Secretary of State for Transport Grant Shapps believes more countries are on the verge of making Covid vaccines mandatory for those hoping to visit in the future. Speaking to BBC Radio 4’s Today program, he said: “I think double vaccination, full vaccination, is going to be a feature forever and most countries, probably all countries, will need it. a full vaccination so you can get in. “
The transport minister also urged young people to receive both doses of their vaccine if they hope to fly abroad.
“It’s important to understand that there will just be things you can’t do unless you are double vaccinated or have a medical reason not to be vaccinated, including going abroad,” he told LBC.
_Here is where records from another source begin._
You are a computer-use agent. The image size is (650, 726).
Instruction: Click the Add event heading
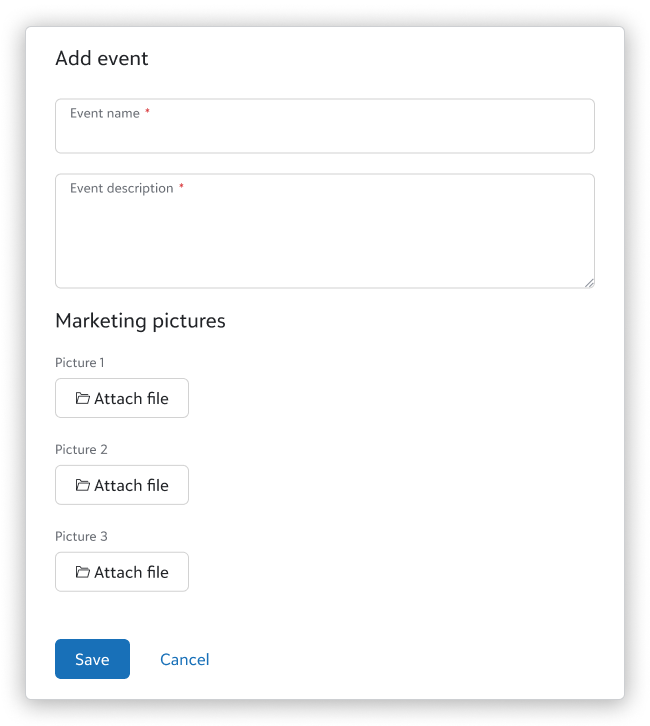[102, 58]
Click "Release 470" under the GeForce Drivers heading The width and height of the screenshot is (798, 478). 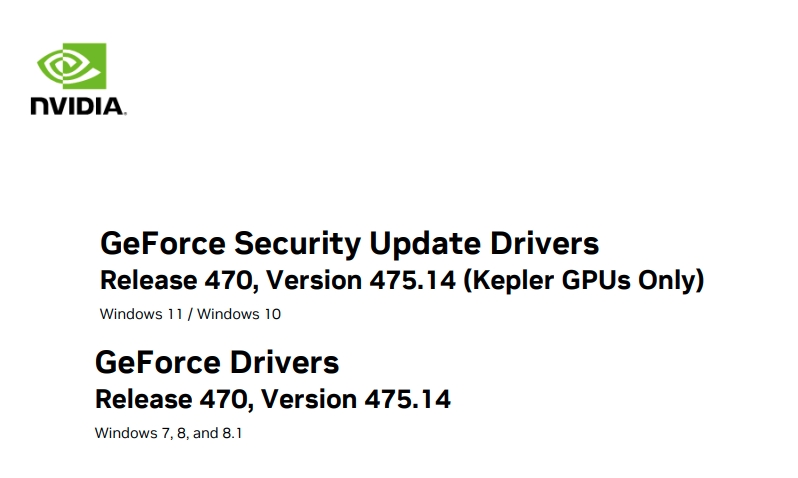172,399
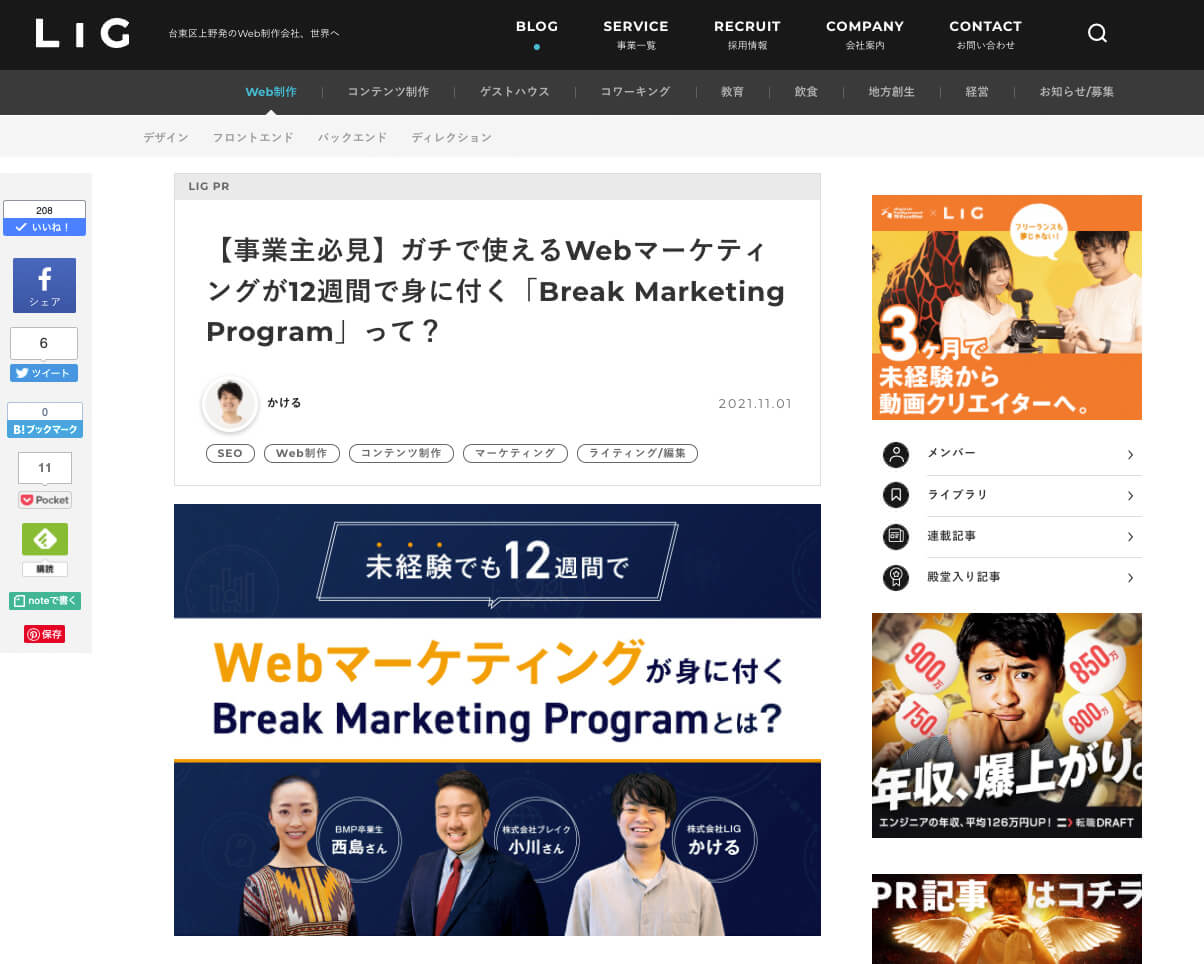Image resolution: width=1204 pixels, height=964 pixels.
Task: Click the chevron next to ライブラリ
Action: click(1129, 495)
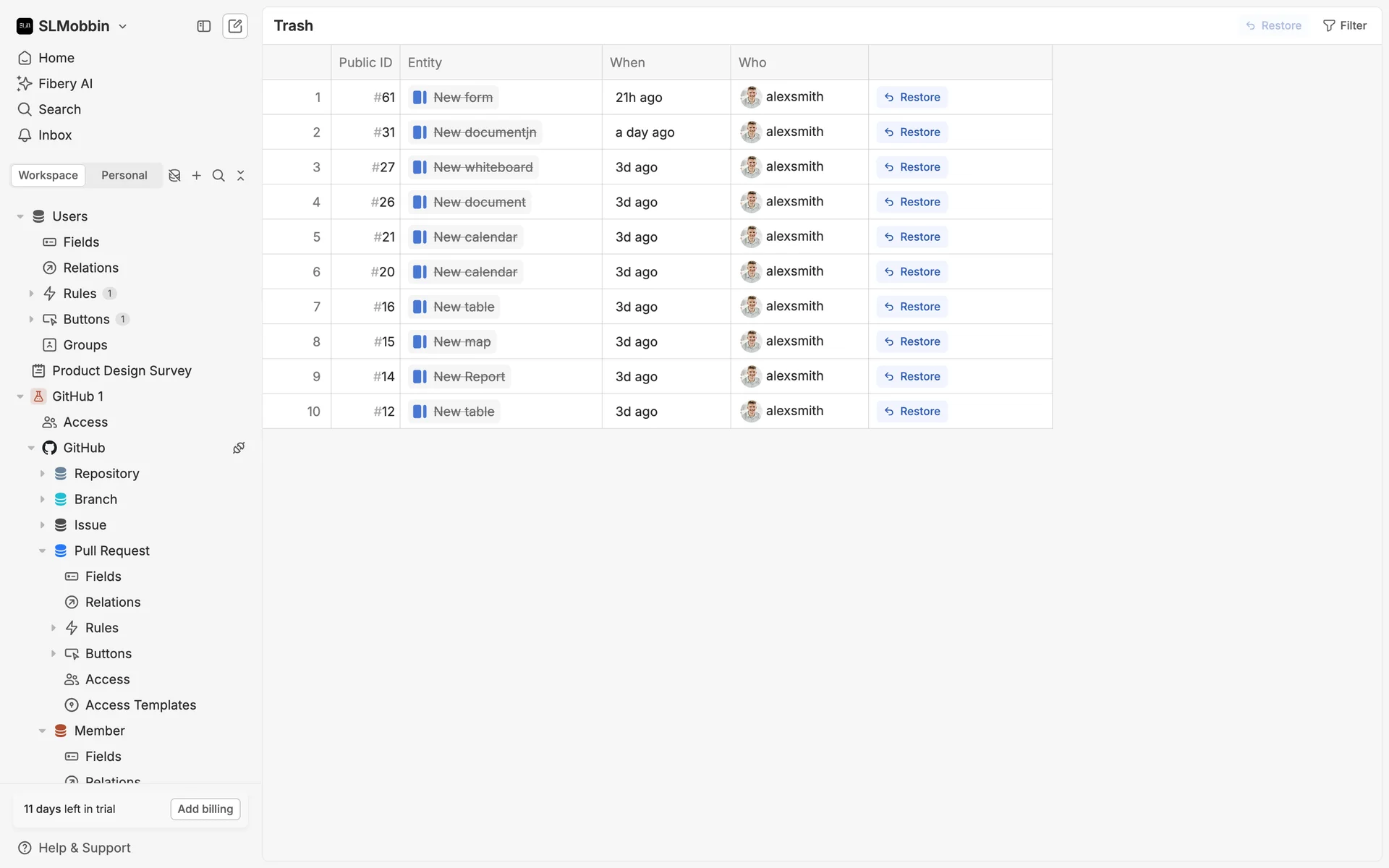Click the plus icon to add space
This screenshot has width=1389, height=868.
point(197,176)
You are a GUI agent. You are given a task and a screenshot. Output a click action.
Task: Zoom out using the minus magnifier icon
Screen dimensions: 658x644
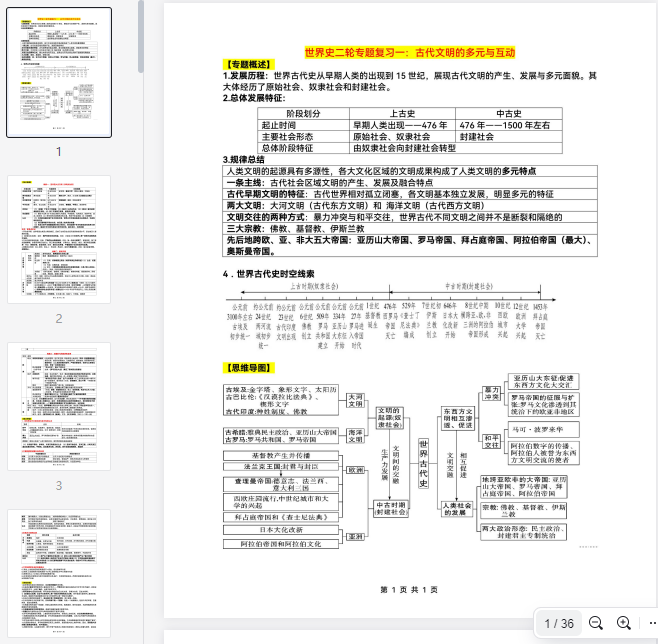pyautogui.click(x=596, y=623)
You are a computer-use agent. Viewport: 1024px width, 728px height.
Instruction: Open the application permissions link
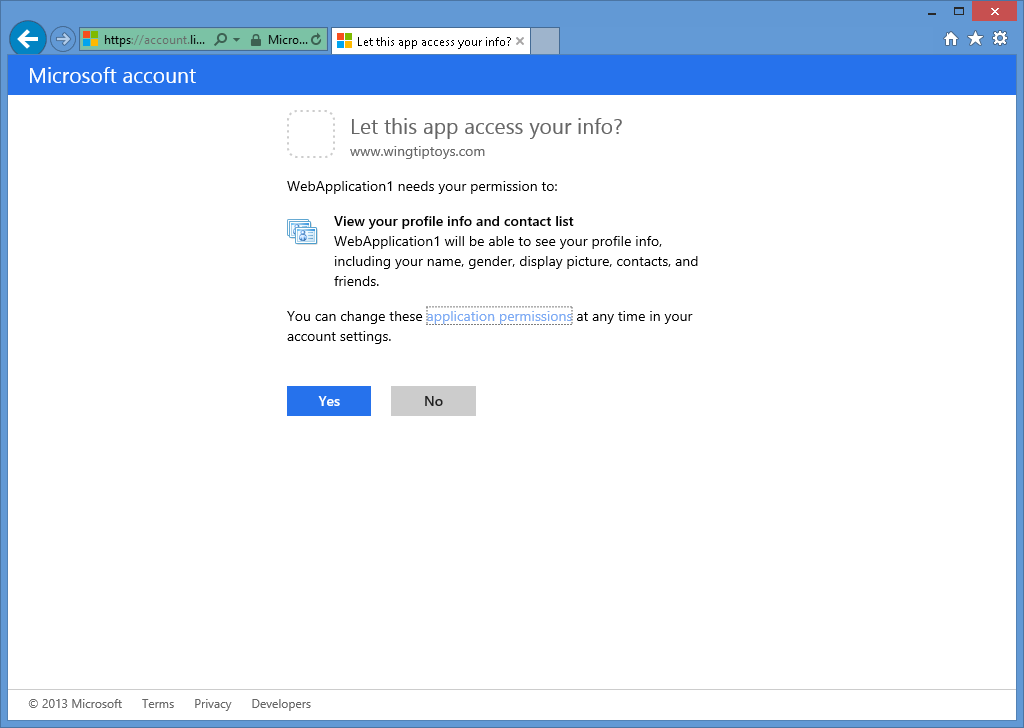(499, 315)
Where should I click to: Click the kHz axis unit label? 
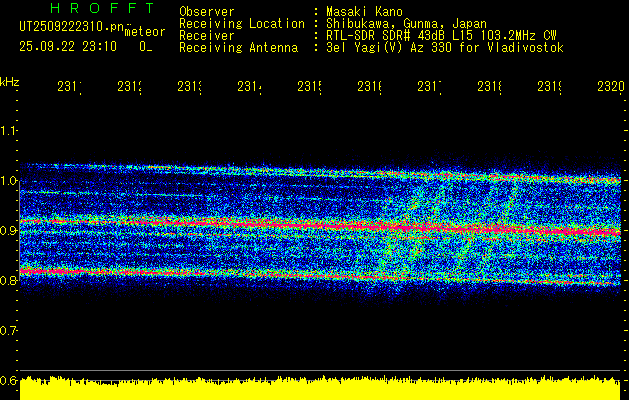point(9,82)
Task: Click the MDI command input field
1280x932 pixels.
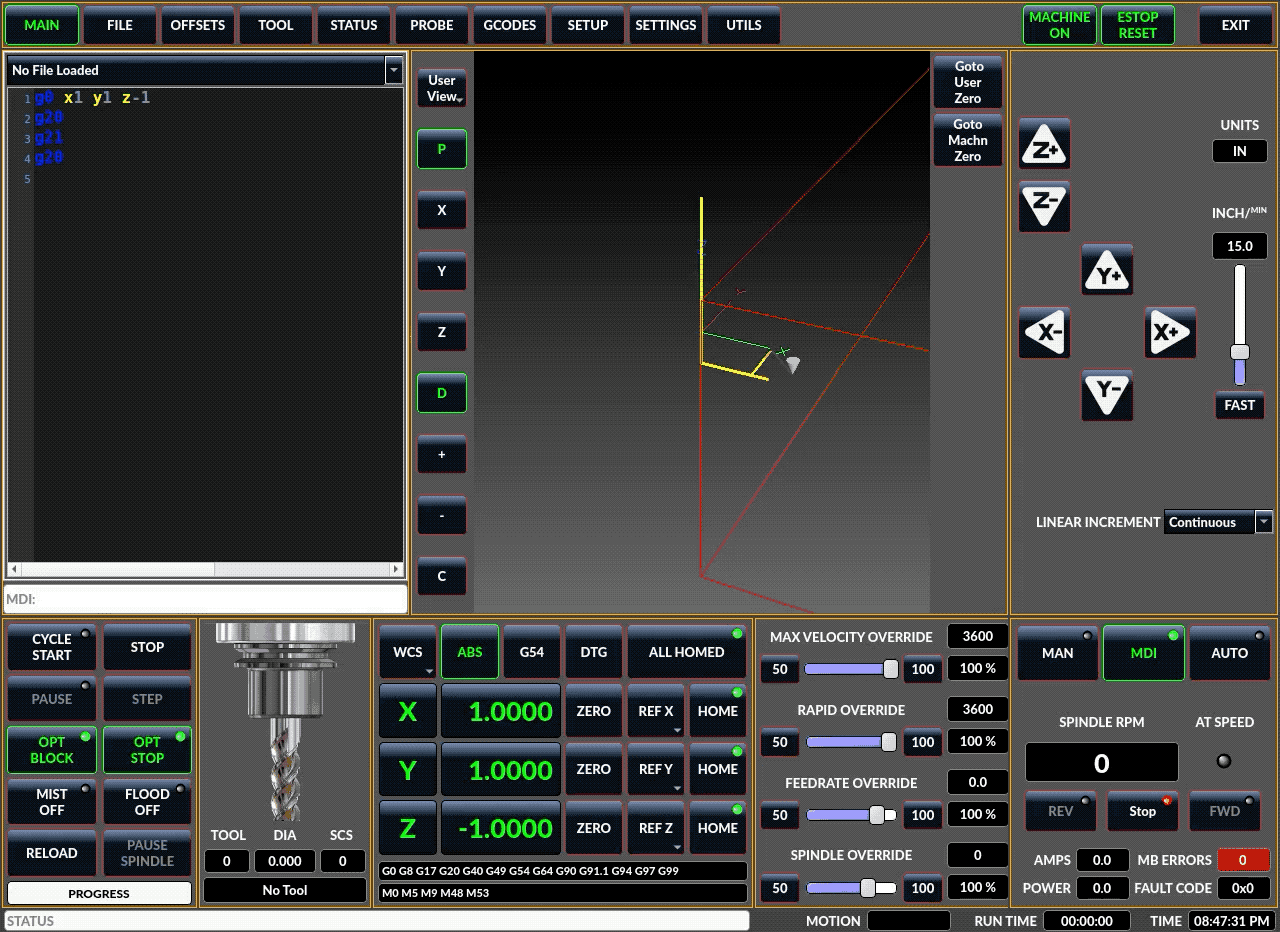Action: tap(206, 599)
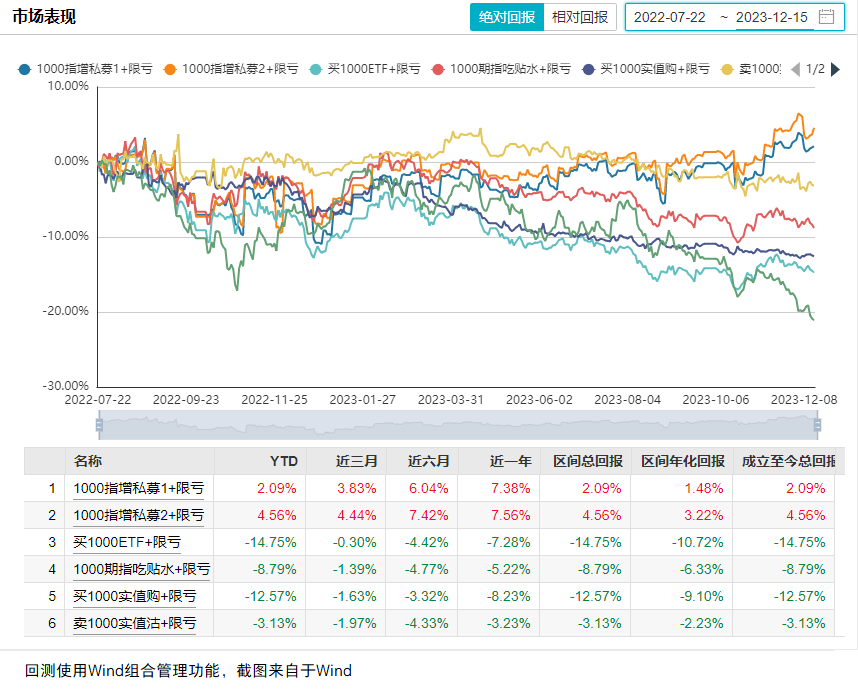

“So actually there’s good reason if you’re maybe in your twenties and you’re like ‘oh, that doesn’t really affect me’ – well, it will, because you won’t be able to. leave the country. “
This follows the UK’s decision to allow fully vaccinated people from the European Union (EU) and US to enter without quarantine.
READ MORE: Summer getaway: UK’s cheapest island getaways
In France, only fully vaccinated travelers from the UK are allowed to enter without a substantive reason.
In Spain, those who are not double-bitten must provide proof of a negative COVID-19 test.
In the UK, the vaccine rollout is believed to have slowed since it opened up to younger age groups.
The latest figures show that less than 60% of 18 to 25 year olds have received a dose of the vaccine in England.
In the last traffic light update on Wednesday, seven more nations were added to the green list and four changed from red to orange.
“We are committed to opening up safe international travel, building on the gains we have made from our successful vaccination program, helping to connect families, friends and businesses around the world,” Shapps said in a press release after the announcement.
“While we must continue to be careful, today’s changes are reopening a range of different vacation destinations around the world, which is good news for the industry and travelers.”